#### [THE TASK]
Give back the full data, retyped precisely.

[Stored records]
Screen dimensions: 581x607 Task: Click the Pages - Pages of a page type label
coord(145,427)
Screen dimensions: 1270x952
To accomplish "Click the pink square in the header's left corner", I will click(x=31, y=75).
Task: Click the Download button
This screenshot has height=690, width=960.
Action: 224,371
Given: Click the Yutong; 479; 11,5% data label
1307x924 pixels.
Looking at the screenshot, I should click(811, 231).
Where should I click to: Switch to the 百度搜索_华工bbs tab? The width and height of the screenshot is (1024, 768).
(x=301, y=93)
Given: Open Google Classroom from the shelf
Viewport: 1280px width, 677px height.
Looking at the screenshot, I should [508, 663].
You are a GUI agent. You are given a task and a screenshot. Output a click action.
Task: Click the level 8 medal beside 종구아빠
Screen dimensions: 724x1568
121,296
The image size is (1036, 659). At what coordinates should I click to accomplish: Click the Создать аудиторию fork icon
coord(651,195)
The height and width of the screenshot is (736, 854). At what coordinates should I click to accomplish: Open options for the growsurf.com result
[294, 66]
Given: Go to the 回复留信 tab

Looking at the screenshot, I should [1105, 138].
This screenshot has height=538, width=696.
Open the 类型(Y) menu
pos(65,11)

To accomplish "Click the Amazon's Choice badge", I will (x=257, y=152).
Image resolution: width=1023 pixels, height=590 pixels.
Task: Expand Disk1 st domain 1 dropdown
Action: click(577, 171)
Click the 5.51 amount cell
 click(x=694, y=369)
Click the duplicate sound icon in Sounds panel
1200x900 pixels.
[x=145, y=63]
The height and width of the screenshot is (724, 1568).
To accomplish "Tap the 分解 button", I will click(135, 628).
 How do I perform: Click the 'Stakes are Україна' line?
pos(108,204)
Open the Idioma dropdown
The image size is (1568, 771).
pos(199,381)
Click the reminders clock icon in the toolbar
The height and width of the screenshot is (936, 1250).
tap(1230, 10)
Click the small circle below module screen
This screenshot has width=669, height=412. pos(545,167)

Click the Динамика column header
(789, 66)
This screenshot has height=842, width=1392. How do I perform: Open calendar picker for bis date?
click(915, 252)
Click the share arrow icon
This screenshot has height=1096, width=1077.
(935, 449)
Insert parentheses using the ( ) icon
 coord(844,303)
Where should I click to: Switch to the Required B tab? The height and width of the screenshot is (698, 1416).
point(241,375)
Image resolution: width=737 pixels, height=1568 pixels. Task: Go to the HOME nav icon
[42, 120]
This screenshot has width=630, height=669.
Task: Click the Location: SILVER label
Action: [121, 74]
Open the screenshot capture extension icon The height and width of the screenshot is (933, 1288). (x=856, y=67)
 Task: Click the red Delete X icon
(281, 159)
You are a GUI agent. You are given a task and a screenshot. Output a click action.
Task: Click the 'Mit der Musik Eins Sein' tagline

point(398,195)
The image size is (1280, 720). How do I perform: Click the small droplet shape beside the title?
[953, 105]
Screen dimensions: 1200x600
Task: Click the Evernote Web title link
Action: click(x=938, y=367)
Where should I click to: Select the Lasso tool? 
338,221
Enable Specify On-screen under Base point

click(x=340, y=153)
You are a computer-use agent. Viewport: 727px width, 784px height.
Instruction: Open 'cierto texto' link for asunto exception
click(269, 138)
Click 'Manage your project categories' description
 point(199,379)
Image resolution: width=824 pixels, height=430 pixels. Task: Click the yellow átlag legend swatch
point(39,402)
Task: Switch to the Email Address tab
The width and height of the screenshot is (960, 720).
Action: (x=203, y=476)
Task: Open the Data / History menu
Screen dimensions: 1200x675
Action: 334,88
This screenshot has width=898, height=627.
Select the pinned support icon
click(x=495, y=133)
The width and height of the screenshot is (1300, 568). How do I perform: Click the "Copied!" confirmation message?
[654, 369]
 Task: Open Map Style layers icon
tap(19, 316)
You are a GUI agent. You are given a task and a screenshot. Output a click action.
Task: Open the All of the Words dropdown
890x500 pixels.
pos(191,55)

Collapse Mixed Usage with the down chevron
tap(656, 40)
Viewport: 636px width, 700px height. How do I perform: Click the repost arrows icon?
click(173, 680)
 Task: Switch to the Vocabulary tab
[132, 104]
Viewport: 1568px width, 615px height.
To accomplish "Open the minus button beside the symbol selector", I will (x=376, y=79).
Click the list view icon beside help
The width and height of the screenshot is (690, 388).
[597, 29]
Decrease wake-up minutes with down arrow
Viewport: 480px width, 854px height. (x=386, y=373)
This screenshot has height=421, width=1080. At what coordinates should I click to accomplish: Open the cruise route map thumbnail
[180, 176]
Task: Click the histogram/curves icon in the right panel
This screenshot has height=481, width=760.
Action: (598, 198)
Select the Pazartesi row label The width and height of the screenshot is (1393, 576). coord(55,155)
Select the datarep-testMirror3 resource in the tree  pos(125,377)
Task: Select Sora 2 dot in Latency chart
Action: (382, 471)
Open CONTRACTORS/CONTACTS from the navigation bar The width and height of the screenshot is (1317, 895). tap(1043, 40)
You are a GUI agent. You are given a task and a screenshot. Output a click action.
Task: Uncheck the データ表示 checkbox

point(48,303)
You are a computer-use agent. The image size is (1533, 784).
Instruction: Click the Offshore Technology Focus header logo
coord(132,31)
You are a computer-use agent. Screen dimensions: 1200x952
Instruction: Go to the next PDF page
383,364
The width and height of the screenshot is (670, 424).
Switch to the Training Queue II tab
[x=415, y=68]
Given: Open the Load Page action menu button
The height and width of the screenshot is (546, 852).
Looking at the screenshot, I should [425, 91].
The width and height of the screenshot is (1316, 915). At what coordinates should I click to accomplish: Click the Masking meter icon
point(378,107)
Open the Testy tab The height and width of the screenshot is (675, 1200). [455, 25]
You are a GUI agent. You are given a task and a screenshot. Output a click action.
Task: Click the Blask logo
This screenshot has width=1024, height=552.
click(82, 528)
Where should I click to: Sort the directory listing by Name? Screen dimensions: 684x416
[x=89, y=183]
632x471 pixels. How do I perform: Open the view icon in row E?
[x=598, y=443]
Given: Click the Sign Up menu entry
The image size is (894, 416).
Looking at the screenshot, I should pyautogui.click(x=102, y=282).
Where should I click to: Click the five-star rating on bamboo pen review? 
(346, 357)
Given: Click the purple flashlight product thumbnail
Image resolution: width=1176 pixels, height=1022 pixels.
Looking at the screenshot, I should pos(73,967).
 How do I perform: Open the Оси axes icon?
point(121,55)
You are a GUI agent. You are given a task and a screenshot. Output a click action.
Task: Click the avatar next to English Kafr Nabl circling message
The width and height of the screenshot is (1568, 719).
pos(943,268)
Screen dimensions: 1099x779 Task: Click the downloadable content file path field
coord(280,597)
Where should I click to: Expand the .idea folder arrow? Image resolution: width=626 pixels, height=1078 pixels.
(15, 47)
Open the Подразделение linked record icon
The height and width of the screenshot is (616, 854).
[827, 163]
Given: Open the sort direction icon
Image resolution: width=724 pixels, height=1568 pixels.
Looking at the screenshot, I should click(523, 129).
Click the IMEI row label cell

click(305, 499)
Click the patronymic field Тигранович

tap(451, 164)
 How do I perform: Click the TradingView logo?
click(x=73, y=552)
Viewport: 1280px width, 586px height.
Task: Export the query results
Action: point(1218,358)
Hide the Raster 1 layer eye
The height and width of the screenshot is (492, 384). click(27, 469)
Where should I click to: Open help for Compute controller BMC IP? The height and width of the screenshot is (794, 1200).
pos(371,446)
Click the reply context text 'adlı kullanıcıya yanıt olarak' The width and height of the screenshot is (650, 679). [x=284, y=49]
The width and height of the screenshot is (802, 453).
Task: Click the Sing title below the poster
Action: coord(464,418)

#### [EXERCISE SOLUTION]
Screen dimensions: 581x607 Task: Click the Pages - Pages of a page type label
coord(145,427)
Screen dimensions: 1270x952
To accomplish "Click the pink square in the header's left corner", I will click(x=31, y=75).
Task: Click the Download button
This screenshot has height=690, width=960.
Action: 224,371
Given: Click the Yutong; 479; 11,5% data label
1307x924 pixels.
Looking at the screenshot, I should click(811, 231).
Where should I click to: Switch to the 百度搜索_华工bbs tab? The width and height of the screenshot is (1024, 768).
(x=301, y=93)
Given: Open Google Classroom from the shelf
Viewport: 1280px width, 677px height.
Looking at the screenshot, I should [508, 663].
You are a GUI agent. You are given a task and a screenshot. Output a click action.
Task: Click the level 8 medal beside 종구아빠
Screen dimensions: 724x1568
121,296
The image size is (1036, 659). At what coordinates should I click to accomplish: Click the Создать аудиторию fork icon
coord(651,195)
The height and width of the screenshot is (736, 854). At what coordinates should I click to accomplish: Open options for the growsurf.com result
[294, 66]
Given: Go to the 回复留信 tab

Looking at the screenshot, I should [1105, 138].
This screenshot has height=538, width=696.
Open the 类型(Y) menu
pos(65,11)

To accomplish "Click the Amazon's Choice badge", I will (x=257, y=152).
Image resolution: width=1023 pixels, height=590 pixels.
Task: Expand Disk1 st domain 1 dropdown
Action: click(577, 171)
Click the 5.51 amount cell
 click(x=694, y=369)
Click the duplicate sound icon in Sounds panel
1200x900 pixels.
[x=145, y=63]
The height and width of the screenshot is (724, 1568).
To accomplish "Tap the 分解 button", I will click(135, 628).
 How do I perform: Click the 'Stakes are Україна' line?
pos(108,204)
Open the Idioma dropdown
The image size is (1568, 771).
pos(199,381)
Click the reminders clock icon in the toolbar
The height and width of the screenshot is (936, 1250).
tap(1230, 10)
Click the small circle below module screen
This screenshot has width=669, height=412. pos(545,167)

Click the Динамика column header
(789, 66)
This screenshot has height=842, width=1392. How do I perform: Open calendar picker for bis date?
click(915, 252)
Click the share arrow icon
This screenshot has height=1096, width=1077.
(935, 449)
Insert parentheses using the ( ) icon
 coord(844,303)
Where should I click to: Switch to the Required B tab? The height and width of the screenshot is (698, 1416).
point(241,375)
Image resolution: width=737 pixels, height=1568 pixels. Task: Go to the HOME nav icon
[42, 120]
This screenshot has width=630, height=669.
Task: Click the Location: SILVER label
Action: [121, 74]
Open the screenshot capture extension icon The height and width of the screenshot is (933, 1288). (x=856, y=67)
 Task: Click the red Delete X icon
(281, 159)
You are a GUI agent. You are given a task and a screenshot. Output a click action.
Task: Click the 'Mit der Musik Eins Sein' tagline

point(398,195)
The image size is (1280, 720). How do I perform: Click the small droplet shape beside the title?
[953, 105]
Screen dimensions: 1200x600
Task: Click the Evernote Web title link
Action: click(x=938, y=367)
Where should I click to: Select the Lasso tool? 
338,221
Enable Specify On-screen under Base point

click(x=340, y=153)
You are a computer-use agent. Viewport: 727px width, 784px height.
Instruction: Open 'cierto texto' link for asunto exception
click(269, 138)
Click 'Manage your project categories' description
 point(199,379)
Image resolution: width=824 pixels, height=430 pixels. Task: Click the yellow átlag legend swatch
point(39,402)
Task: Switch to the Email Address tab
The width and height of the screenshot is (960, 720).
Action: (x=203, y=476)
Task: Open the Data / History menu
Screen dimensions: 1200x675
Action: 334,88
This screenshot has width=898, height=627.
Select the pinned support icon
click(x=495, y=133)
The width and height of the screenshot is (1300, 568). How do I perform: Click the "Copied!" confirmation message?
[654, 369]
 Task: Open Map Style layers icon
tap(19, 316)
You are a GUI agent. You are given a task and a screenshot. Output a click action.
Task: Open the All of the Words dropdown
890x500 pixels.
pos(191,55)

Collapse Mixed Usage with the down chevron
tap(656, 40)
Viewport: 636px width, 700px height. How do I perform: Click the repost arrows icon?
click(173, 680)
 Task: Switch to the Vocabulary tab
[132, 104]
Viewport: 1568px width, 615px height.
To accomplish "Open the minus button beside the symbol selector", I will (x=376, y=79).
Click the list view icon beside help
The width and height of the screenshot is (690, 388).
[597, 29]
Decrease wake-up minutes with down arrow
Viewport: 480px width, 854px height. (x=386, y=373)
This screenshot has height=421, width=1080. At what coordinates should I click to accomplish: Open the cruise route map thumbnail
[180, 176]
Task: Click the histogram/curves icon in the right panel
This screenshot has height=481, width=760.
Action: (598, 198)
Select the Pazartesi row label The width and height of the screenshot is (1393, 576). coord(55,155)
Select the datarep-testMirror3 resource in the tree  pos(125,377)
Task: Select Sora 2 dot in Latency chart
Action: (382, 471)
Open CONTRACTORS/CONTACTS from the navigation bar The width and height of the screenshot is (1317, 895). tap(1043, 40)
You are a GUI agent. You are given a task and a screenshot. Output a click action.
Task: Uncheck the データ表示 checkbox

point(48,303)
You are a computer-use agent. The image size is (1533, 784).
Instruction: Click the Offshore Technology Focus header logo
coord(132,31)
You are a computer-use agent. Screen dimensions: 1200x952
Instruction: Go to the next PDF page
383,364
The width and height of the screenshot is (670, 424).
Switch to the Training Queue II tab
[x=415, y=68]
Given: Open the Load Page action menu button
The height and width of the screenshot is (546, 852).
Looking at the screenshot, I should [425, 91].
The width and height of the screenshot is (1316, 915). At what coordinates should I click to accomplish: Click the Masking meter icon
point(378,107)
Open the Testy tab The height and width of the screenshot is (675, 1200). [455, 25]
You are a GUI agent. You are given a task and a screenshot. Output a click action.
Task: Click the Blask logo
This screenshot has width=1024, height=552.
click(82, 528)
Where should I click to: Sort the directory listing by Name? Screen dimensions: 684x416
[x=89, y=183]
632x471 pixels. How do I perform: Open the view icon in row E?
[x=598, y=443]
Given: Click the Sign Up menu entry
The image size is (894, 416).
Looking at the screenshot, I should pyautogui.click(x=102, y=282).
Where should I click to: Click the five-star rating on bamboo pen review? 
(346, 357)
Given: Click the purple flashlight product thumbnail
Image resolution: width=1176 pixels, height=1022 pixels.
Looking at the screenshot, I should pos(73,967).
 How do I perform: Open the Оси axes icon?
point(121,55)
You are a GUI agent. You are given a task and a screenshot. Output a click action.
Task: Click the avatar next to English Kafr Nabl circling message
The width and height of the screenshot is (1568, 719).
pos(943,268)
Screen dimensions: 1099x779 Task: Click the downloadable content file path field
coord(280,597)
Where should I click to: Expand the .idea folder arrow? Image resolution: width=626 pixels, height=1078 pixels.
(15, 47)
Open the Подразделение linked record icon
The height and width of the screenshot is (616, 854).
[827, 163]
Given: Open the sort direction icon
Image resolution: width=724 pixels, height=1568 pixels.
Looking at the screenshot, I should click(523, 129).
Click the IMEI row label cell

click(305, 499)
Click the patronymic field Тигранович

tap(451, 164)
 How do I perform: Click the TradingView logo?
click(x=73, y=552)
Viewport: 1280px width, 586px height.
Task: Export the query results
Action: point(1218,358)
Hide the Raster 1 layer eye
The height and width of the screenshot is (492, 384). click(27, 469)
Where should I click to: Open help for Compute controller BMC IP? The height and width of the screenshot is (794, 1200).
pos(371,446)
Click the reply context text 'adlı kullanıcıya yanıt olarak' The width and height of the screenshot is (650, 679). [x=284, y=49]
The width and height of the screenshot is (802, 453).
Task: Click the Sing title below the poster
Action: coord(464,418)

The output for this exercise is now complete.